Stern’s personality—nervy, warm, sarcastic, doleful, and wrathful, and sometimes all at once—is unmistakably Jewish. We could take this even further and compare him, in his hot-and-cold demeanor, to the fickle Old Testament deity. Or further still, his approach to regulating and representing the league is often the kind of ever-shifting, seemingly contradictory yet ultimately coherent mess that, when a Jew does it, can often be glibly praised as “Talmudic.” Under Stern, the NBA has become a favorite subject of conspiracy theorists. Whether it’s the 1985 lottery that delivered Patrick Ewing to the Knicks; the “superstar calls” that ensure big names get to the foul line; the widespread, not incredible belief that the league will do whatever it takes to get teams from major television markets to the finals; or the lingering Donaghy scandal. More than any other league, the NBA must constantly fend off, or protect against, the belief that something fishy is going on. At times, you wonder just how oblivious some fans are to the historical ghosts they are summoning when they accuse Stern of pulling all the strings.
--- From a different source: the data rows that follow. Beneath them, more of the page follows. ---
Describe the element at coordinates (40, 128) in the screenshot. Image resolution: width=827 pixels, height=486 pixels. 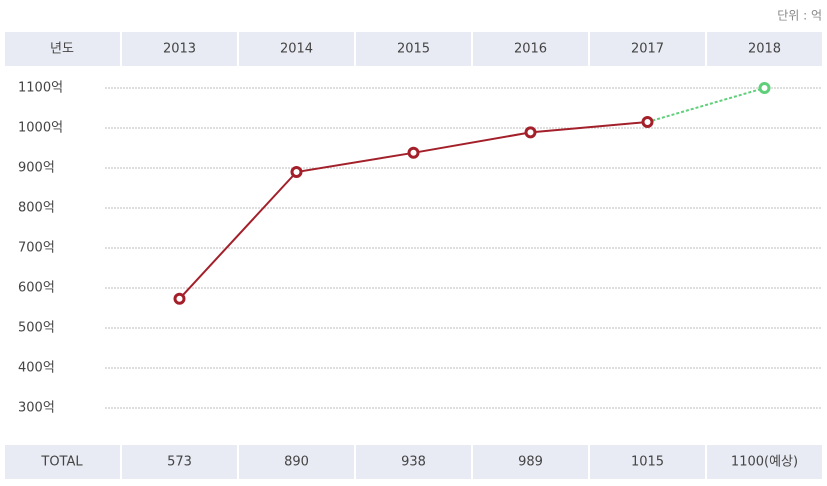
I see `y-tick-label: 1000억` at that location.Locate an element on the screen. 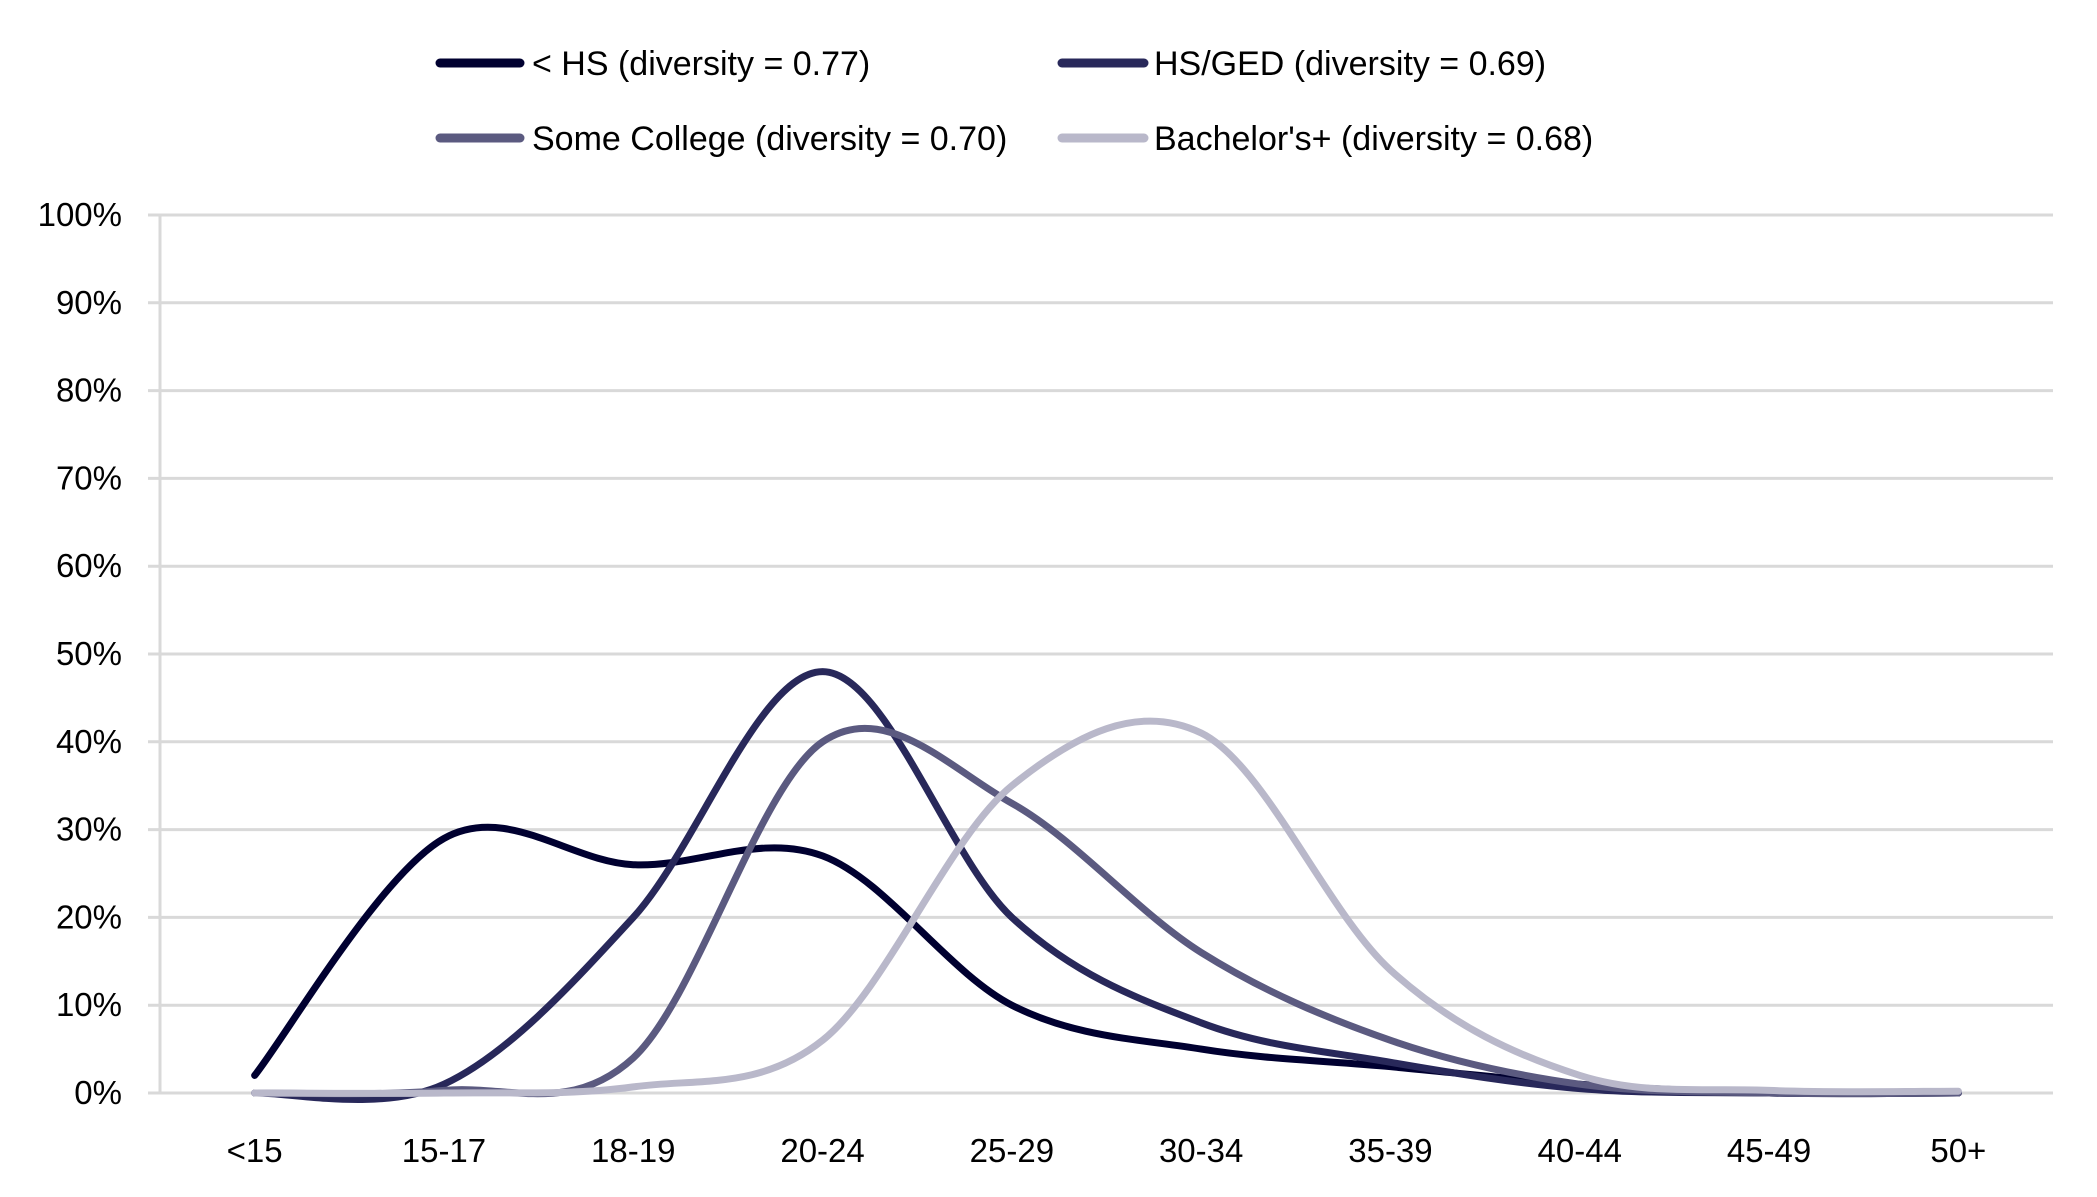 The width and height of the screenshot is (2097, 1197). y-tick-label: 0% is located at coordinates (98, 1092).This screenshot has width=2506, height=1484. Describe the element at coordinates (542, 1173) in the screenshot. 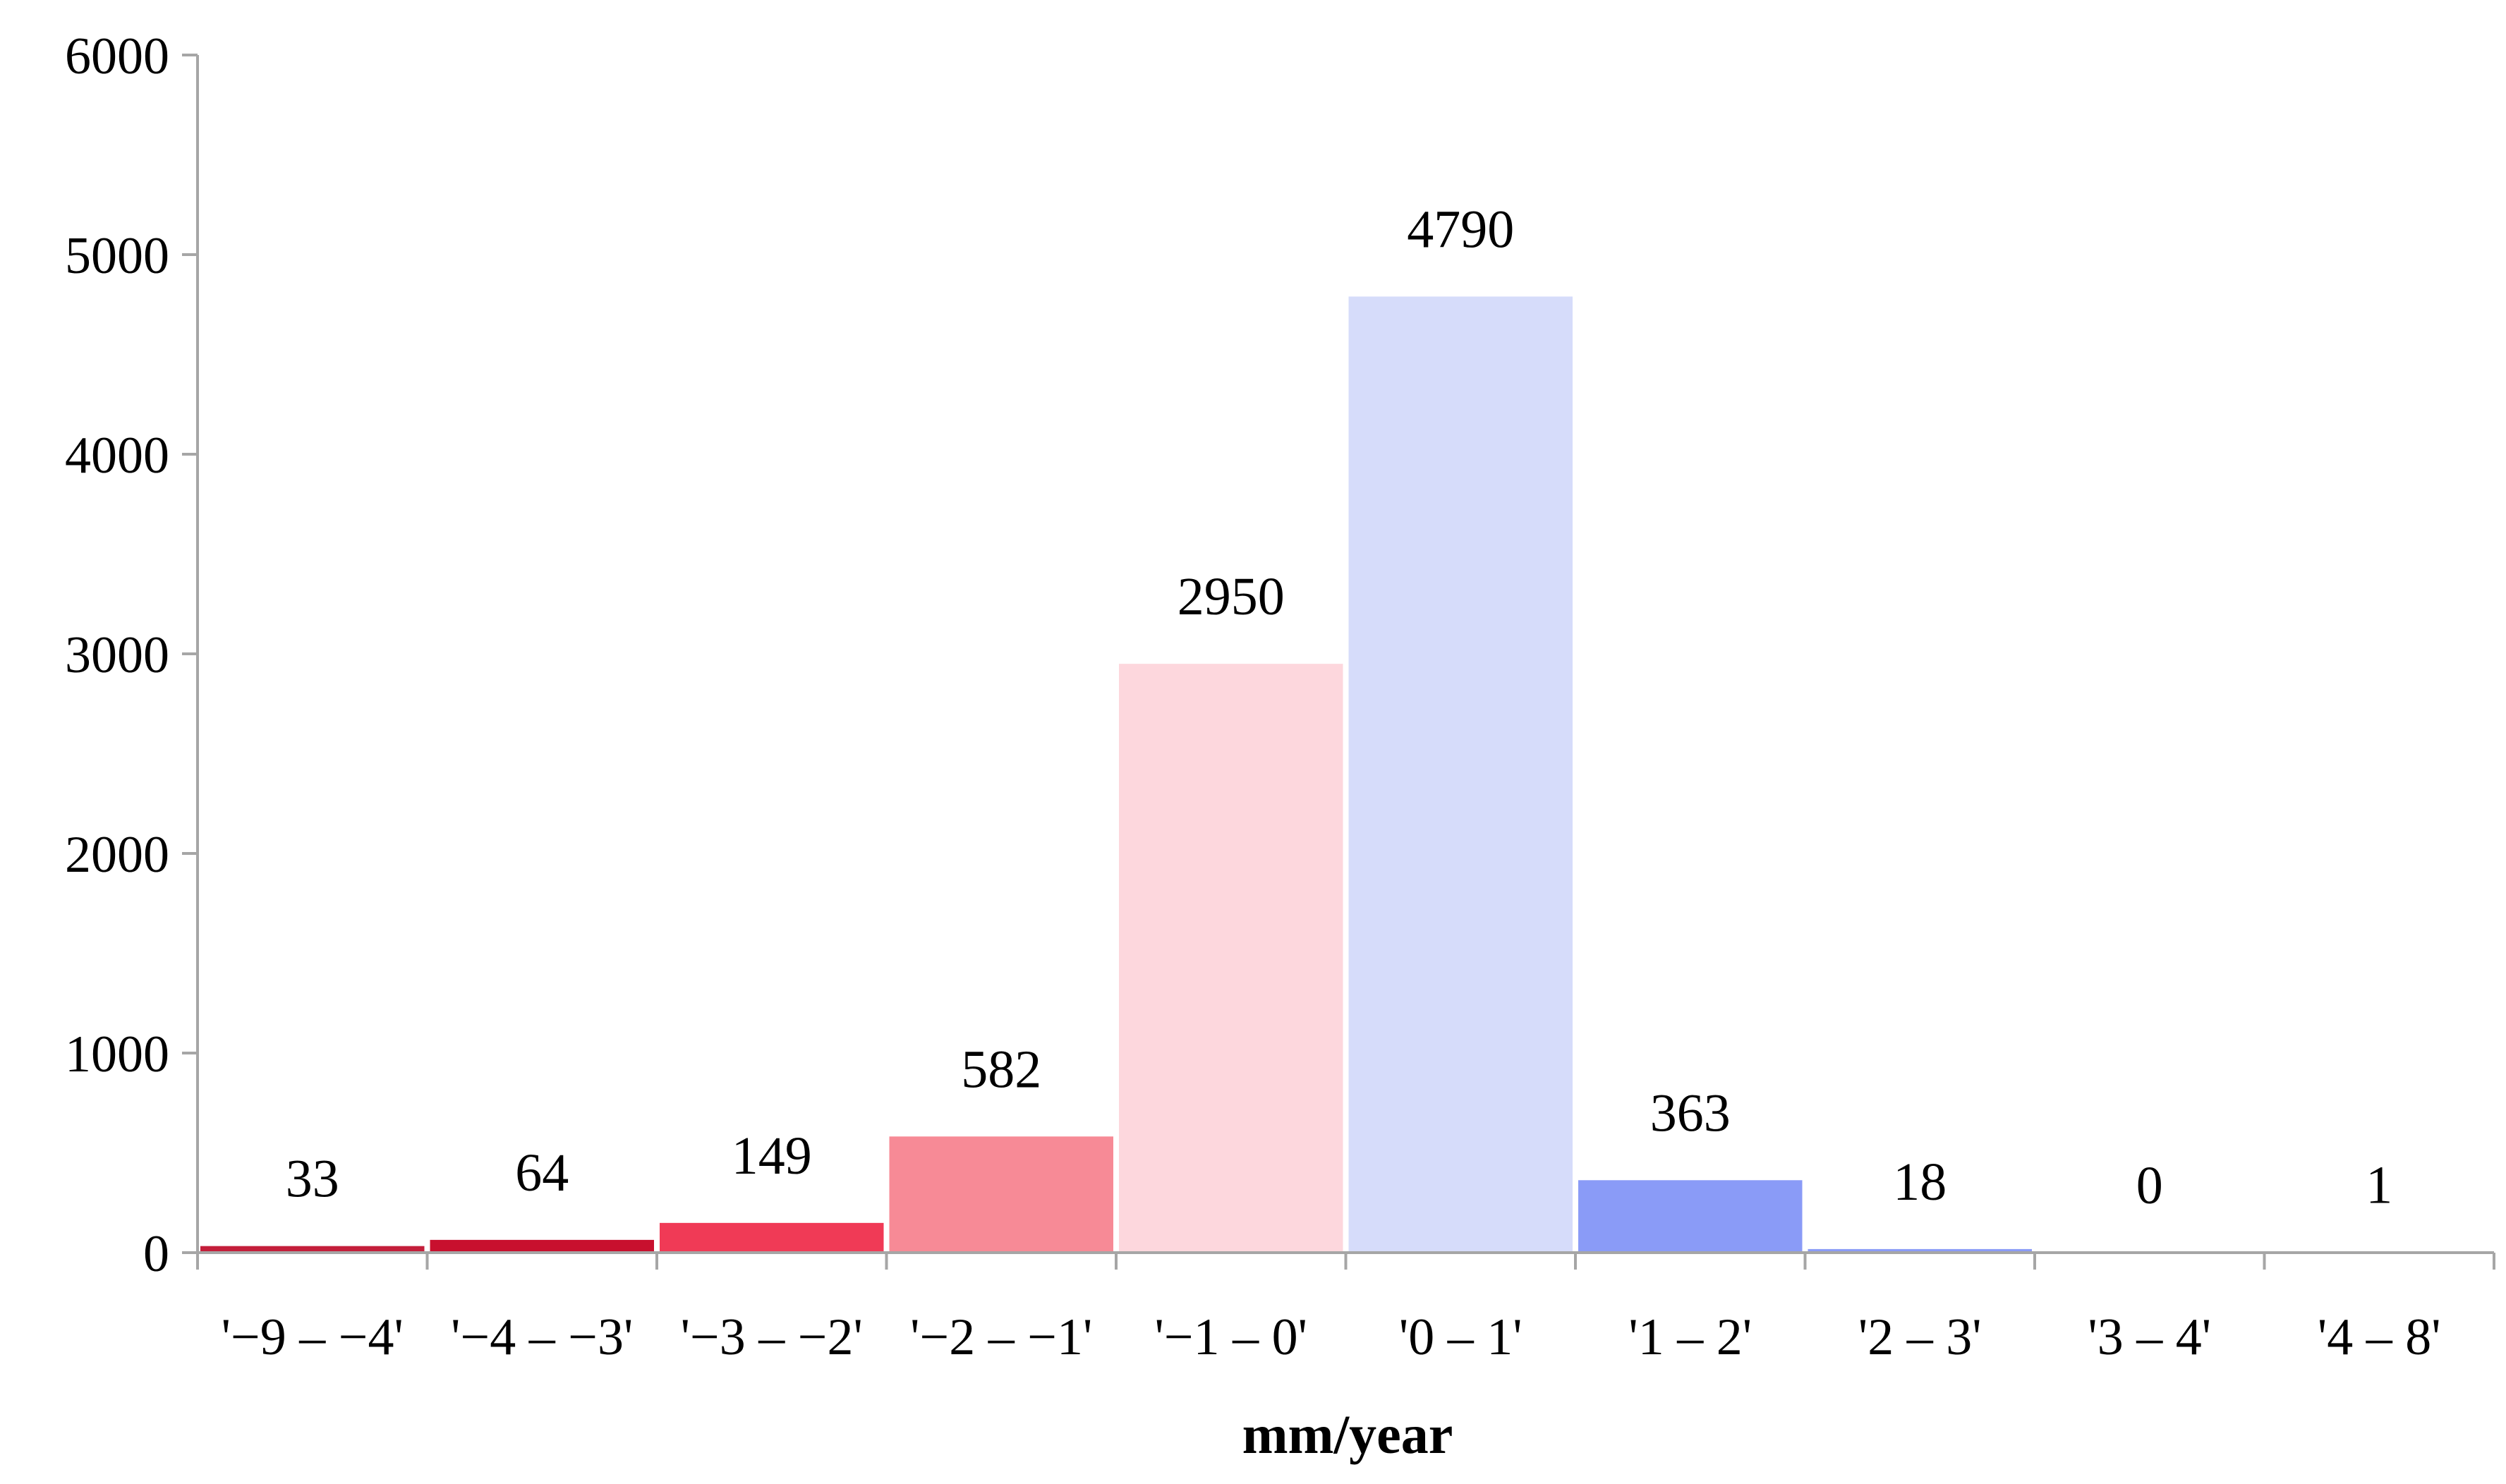

I see `data-label: 64` at that location.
Omri Casspi, the Sacramento Kings forward who is the first Israeli to play in the NBA, has consistently disappointed in his second season. Amar’e Stoudemire, the New York Knicks star, forced us to follow him to Israel and back before we could simply be satisfied that this non-Jew at least keeps kosher and wears glasses. It may be wretched, and predictable, to find a Jew at the top of a professional sports league, but at least David Stern does it with his own kind of detached, predatory style. I may disagree with almost everything the man does, but I’ve never doubted for a second that we would get along. And when I listen to him cut down some poor AP reporter over the semantic difference between the loaded “travel overseas” and the longer, but innocuous, cross-country flight, I feel a bit of pride welling up.